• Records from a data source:
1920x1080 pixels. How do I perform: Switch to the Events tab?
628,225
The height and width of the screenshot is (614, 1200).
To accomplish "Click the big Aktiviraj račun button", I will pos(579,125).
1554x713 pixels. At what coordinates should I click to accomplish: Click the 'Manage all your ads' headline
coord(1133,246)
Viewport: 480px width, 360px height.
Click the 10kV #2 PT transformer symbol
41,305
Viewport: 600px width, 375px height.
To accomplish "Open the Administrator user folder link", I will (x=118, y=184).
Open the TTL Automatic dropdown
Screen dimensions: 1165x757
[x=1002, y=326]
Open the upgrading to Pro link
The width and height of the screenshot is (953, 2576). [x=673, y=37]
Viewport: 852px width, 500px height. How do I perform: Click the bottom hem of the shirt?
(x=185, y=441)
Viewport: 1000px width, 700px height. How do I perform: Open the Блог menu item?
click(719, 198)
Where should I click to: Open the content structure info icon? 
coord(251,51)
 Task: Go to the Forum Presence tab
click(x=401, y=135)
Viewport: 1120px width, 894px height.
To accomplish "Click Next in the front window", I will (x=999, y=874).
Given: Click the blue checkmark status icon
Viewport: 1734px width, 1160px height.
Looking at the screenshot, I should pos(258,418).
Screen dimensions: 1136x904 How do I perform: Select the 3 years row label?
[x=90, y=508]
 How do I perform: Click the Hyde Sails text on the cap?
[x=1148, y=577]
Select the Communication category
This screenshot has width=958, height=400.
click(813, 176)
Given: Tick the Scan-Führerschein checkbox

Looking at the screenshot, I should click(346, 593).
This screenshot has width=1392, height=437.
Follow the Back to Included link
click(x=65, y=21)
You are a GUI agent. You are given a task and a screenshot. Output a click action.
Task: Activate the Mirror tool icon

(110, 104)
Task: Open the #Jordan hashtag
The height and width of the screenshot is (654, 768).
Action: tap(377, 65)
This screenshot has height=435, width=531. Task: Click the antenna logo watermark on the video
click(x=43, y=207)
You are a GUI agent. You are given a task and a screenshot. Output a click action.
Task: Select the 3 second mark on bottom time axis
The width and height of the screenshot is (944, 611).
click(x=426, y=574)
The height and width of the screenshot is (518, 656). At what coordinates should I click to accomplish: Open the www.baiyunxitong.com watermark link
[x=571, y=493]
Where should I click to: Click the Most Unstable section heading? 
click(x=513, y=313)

• WORK TO COMPLETE: Swap "Viewport" for "Display" everywhere it appears in the records above, leaving everything else unchanged.

• COMPLETE ANSWER:
1920x1080 pixels. How do I perform: Switch to the Events tab?
628,225
The height and width of the screenshot is (614, 1200).
To accomplish "Click the big Aktiviraj račun button", I will pos(579,125).
1554x713 pixels. At what coordinates should I click to accomplish: Click the 'Manage all your ads' headline
coord(1133,246)
Display: 480px width, 360px height.
Click the 10kV #2 PT transformer symbol
41,305
Display: 600px width, 375px height.
To accomplish "Open the Administrator user folder link", I will (x=118, y=184).
Open the TTL Automatic dropdown
Screen dimensions: 1165x757
[x=1002, y=326]
Open the upgrading to Pro link
The width and height of the screenshot is (953, 2576). [x=673, y=37]
Display: 852px width, 500px height. How do I perform: Click the bottom hem of the shirt?
(x=185, y=441)
Display: 1000px width, 700px height. How do I perform: Open the Блог menu item?
click(719, 198)
Where should I click to: Open the content structure info icon? 
coord(251,51)
 Task: Go to the Forum Presence tab
click(x=401, y=135)
Display: 1120px width, 894px height.
To accomplish "Click Next in the front window", I will (x=999, y=874).
Given: Click the blue checkmark status icon
Display: 1734px width, 1160px height.
Looking at the screenshot, I should pos(258,418).
Screen dimensions: 1136x904 How do I perform: Select the 3 years row label?
[x=90, y=508]
 How do I perform: Click the Hyde Sails text on the cap?
[x=1148, y=577]
Select the Communication category
This screenshot has width=958, height=400.
click(813, 176)
Given: Tick the Scan-Führerschein checkbox

Looking at the screenshot, I should click(346, 593).
This screenshot has width=1392, height=437.
Follow the Back to Included link
click(x=65, y=21)
You are a GUI agent. You are given a task and a screenshot. Output a click action.
Task: Activate the Mirror tool icon

(110, 104)
Task: Open the #Jordan hashtag
The height and width of the screenshot is (654, 768).
Action: tap(377, 65)
This screenshot has height=435, width=531. Task: Click the antenna logo watermark on the video
click(x=43, y=207)
You are a GUI agent. You are given a task and a screenshot. Output a click action.
Task: Select the 3 second mark on bottom time axis
The width and height of the screenshot is (944, 611).
click(x=426, y=574)
The height and width of the screenshot is (518, 656). At what coordinates should I click to accomplish: Open the www.baiyunxitong.com watermark link
[x=571, y=493]
Where should I click to: Click the Most Unstable section heading? 
click(x=513, y=313)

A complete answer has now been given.